„Mein
Leben brach auseinander, als ich sechzehn war.“ (Seite 4)
Was allein
auf den ersten hundert Seiten an menschlichem Leid, Gräueltaten, aber auch fantastischer Schönheit beschrieben wird,
lässt diesen ersten Satz beinahe zu nüchtern erscheinen.
Aber
bevor ich mehr über die Story schreibe, möchte ich ein großes Lob und einen herzlichen
Dank an den Verlag Cross Cult aussprechen. Nicht nur dafür, dass ich auch
diesen Roman der Autorin als Rezensionsexemplar erhalten habe, sondern viel
mehr noch dafür, dass dieser kleine Indie-Verlag Nnedi Okorafor auf Deutsch verlegt.
Ich war schon von „Lagune“, dem ersten auf Deutsch erschienenen Roman, schwer
angetan und begeistert - und „Wer fürchtet den Tod“ steht dem in nichts nach.
Danke, Cross Cult!
Nnedi
Okorafor wurde in den USA als Kind von nigerianischen Einwanderern geboren. In
ihren Romanen gelingt ihr die Verbindung von Fantastik und afrikanischer Kultur
auf unglaublich mitreißende Art und Weise. Niemals überkam mich beim Lesen das
Gefühl, Afrika wie auf einer Safari vorgeführt zu bekommen, die eigentlich nur
dazu angetan ist, vorhandene Klischees zu bestätigen, ohne wirklich etwas vom
Leben dort zu vermitteln. Nnedi Okorafor erzählt eine Geschichte mit einem so
packenden Rhythmus, dass sich das Gefühl des Nur-Exotischen gar nicht erst
einstellt.
„Wer
fürchtet den Tod“, oder in ihrer Sprache: Onyesonwu, ist der
Name der Hauptfigur. Sie erzählt ihre Geschichte, die in einem
postapokalyptischen Afrika angesiedelt ist, ohne Ort und Zeit genauer zu
definieren. Den Hintergrund bilden die gewalttätigen Auseinandersetzungen
zwischen den dunkelhäutigen Okeke und den hellhäutigen Nuru.
Onyesonwu
wird gezeugt, als ihre Mutter in der Wüste Opfer einer Vergewaltigung durch
einen Nuru-Krieger wird. Sie kommt zur Welt als qua Geburt stigmatisiertes
Mischlingskind und kann aufgrund ihres Aussehens nicht verbergen, welcher
Verbindung sie entstammt. Nach langer Wanderschaft durch Wüsten und ödes Land,
nach zahllosen Anfeindungen, denen die vergewaltigte Mutter ausgesetzt ist, als
hätte sie sich ausgesucht, dieses Leid erfahren zu müssen, gelangen sie endlich
in eine Stadt, in der sie sich niederlassen können. Die Mutter heiratet erneut;
trotz des allgegenwärtigen Gefühls, anders als die anderen zu sein, verbringt Onyesonwu
eine glückliche Kindheit. Ungeachtet ihres Andersseins ist sie mit den
Traditionen fest verwachsen und entscheidet sich so zum Beispiel, an der
Zeremonie der Beschneidung teilzunehmen.
Nach
und nach bemerkt sie, dass sie nicht nur anders aussieht als die Menschen um
sie herum: Es erwachen Kräfte in ihr, die in
einer Kultur, die Geister und Übersinnliches als reale Phänomene erlebt, zwar
etwas Besonderes, aber nicht unnatürlich sind.
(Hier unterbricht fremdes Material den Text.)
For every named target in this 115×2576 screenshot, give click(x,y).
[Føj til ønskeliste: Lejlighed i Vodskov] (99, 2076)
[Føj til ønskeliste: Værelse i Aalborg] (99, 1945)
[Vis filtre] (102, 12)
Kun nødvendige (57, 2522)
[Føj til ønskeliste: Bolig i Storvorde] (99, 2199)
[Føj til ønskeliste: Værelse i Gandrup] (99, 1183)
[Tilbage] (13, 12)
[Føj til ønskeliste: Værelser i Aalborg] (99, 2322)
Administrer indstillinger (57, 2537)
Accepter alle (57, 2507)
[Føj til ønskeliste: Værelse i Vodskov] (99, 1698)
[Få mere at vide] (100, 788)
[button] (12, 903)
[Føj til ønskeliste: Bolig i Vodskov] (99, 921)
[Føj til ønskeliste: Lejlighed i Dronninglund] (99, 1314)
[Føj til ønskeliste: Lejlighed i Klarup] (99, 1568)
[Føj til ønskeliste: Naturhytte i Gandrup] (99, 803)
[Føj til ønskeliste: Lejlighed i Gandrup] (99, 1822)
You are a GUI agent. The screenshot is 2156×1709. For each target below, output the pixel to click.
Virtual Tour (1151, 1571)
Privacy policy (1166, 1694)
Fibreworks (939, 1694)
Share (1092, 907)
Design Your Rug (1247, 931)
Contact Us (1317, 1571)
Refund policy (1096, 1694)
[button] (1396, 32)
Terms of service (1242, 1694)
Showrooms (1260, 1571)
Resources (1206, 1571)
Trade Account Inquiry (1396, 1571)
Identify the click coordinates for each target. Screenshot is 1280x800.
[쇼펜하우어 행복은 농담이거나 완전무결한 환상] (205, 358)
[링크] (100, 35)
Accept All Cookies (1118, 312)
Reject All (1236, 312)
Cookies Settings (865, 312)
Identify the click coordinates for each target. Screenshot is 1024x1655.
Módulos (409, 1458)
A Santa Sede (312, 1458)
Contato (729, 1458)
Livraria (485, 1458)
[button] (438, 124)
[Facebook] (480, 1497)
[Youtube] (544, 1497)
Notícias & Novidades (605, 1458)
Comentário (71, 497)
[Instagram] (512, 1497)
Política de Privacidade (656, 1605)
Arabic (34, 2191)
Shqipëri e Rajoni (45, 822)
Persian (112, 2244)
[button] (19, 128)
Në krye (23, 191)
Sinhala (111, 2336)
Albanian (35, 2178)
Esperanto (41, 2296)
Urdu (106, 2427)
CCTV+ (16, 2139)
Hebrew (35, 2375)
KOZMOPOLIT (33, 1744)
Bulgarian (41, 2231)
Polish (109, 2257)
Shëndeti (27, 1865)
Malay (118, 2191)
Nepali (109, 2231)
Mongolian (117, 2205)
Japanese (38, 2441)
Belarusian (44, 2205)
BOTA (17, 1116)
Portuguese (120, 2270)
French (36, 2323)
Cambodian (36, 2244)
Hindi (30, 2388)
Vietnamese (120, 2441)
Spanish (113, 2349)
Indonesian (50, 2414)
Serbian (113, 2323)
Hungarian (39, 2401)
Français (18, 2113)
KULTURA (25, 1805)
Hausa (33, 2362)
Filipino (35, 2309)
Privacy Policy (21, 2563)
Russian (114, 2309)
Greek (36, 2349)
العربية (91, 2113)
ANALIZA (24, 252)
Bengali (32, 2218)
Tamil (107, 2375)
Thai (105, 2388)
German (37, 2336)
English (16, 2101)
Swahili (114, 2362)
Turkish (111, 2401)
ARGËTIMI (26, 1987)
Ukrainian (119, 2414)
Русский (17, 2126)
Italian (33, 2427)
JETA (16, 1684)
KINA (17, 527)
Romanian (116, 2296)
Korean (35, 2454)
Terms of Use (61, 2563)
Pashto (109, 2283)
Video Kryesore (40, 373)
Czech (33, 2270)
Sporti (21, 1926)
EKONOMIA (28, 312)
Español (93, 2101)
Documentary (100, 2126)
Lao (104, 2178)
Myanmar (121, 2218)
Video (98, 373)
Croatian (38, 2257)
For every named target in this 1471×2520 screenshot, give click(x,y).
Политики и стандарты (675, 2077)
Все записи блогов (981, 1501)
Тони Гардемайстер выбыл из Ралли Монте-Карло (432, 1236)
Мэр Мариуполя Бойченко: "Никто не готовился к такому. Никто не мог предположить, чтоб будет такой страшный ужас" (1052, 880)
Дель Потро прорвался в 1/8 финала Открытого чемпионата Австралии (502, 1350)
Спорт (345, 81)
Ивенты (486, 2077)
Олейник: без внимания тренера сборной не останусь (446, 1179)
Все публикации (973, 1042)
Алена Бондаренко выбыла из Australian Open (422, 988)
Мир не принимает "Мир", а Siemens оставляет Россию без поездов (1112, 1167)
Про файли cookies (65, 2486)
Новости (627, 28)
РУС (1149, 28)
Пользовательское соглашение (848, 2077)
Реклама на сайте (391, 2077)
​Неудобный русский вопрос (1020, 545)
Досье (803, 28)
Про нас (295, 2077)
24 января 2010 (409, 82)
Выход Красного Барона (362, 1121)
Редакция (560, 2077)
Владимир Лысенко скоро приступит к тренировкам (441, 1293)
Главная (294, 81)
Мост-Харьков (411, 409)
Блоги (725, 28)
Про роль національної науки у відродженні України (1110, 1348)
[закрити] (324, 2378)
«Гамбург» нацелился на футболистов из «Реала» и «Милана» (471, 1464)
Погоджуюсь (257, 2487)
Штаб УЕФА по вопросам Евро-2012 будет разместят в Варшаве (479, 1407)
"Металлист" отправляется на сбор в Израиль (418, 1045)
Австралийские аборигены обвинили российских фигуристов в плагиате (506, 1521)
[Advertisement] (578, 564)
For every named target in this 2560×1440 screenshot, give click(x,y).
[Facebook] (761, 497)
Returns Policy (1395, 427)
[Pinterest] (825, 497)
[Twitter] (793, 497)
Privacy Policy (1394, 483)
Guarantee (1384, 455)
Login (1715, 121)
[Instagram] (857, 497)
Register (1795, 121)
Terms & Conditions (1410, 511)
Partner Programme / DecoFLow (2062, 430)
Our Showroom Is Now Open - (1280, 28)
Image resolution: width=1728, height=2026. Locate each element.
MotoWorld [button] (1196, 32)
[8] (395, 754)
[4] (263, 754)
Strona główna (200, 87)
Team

Während Onyesonwu diese Kräfte ausbildet und zu einer mächtigen, aber wenig
disziplinierten Zauberin heranwächst, formt sich langsam ihr Schicksal. Es wird
sie auf den Weg führen, die Geschichte der Okeke und Nuru umzuschreiben und vor
allem den Peiniger ihrer Mutter, ihren leiblichen Vater ausfindig zu machen und
Rache zu nehmen.
Diese
Rache ist nicht nur persönlich, denn ihr Erzeuger entpuppt sich als mächtiger
Nuru-Zauberer, der sich anschickt, das Volk der Okeke endgültig zu vernichten.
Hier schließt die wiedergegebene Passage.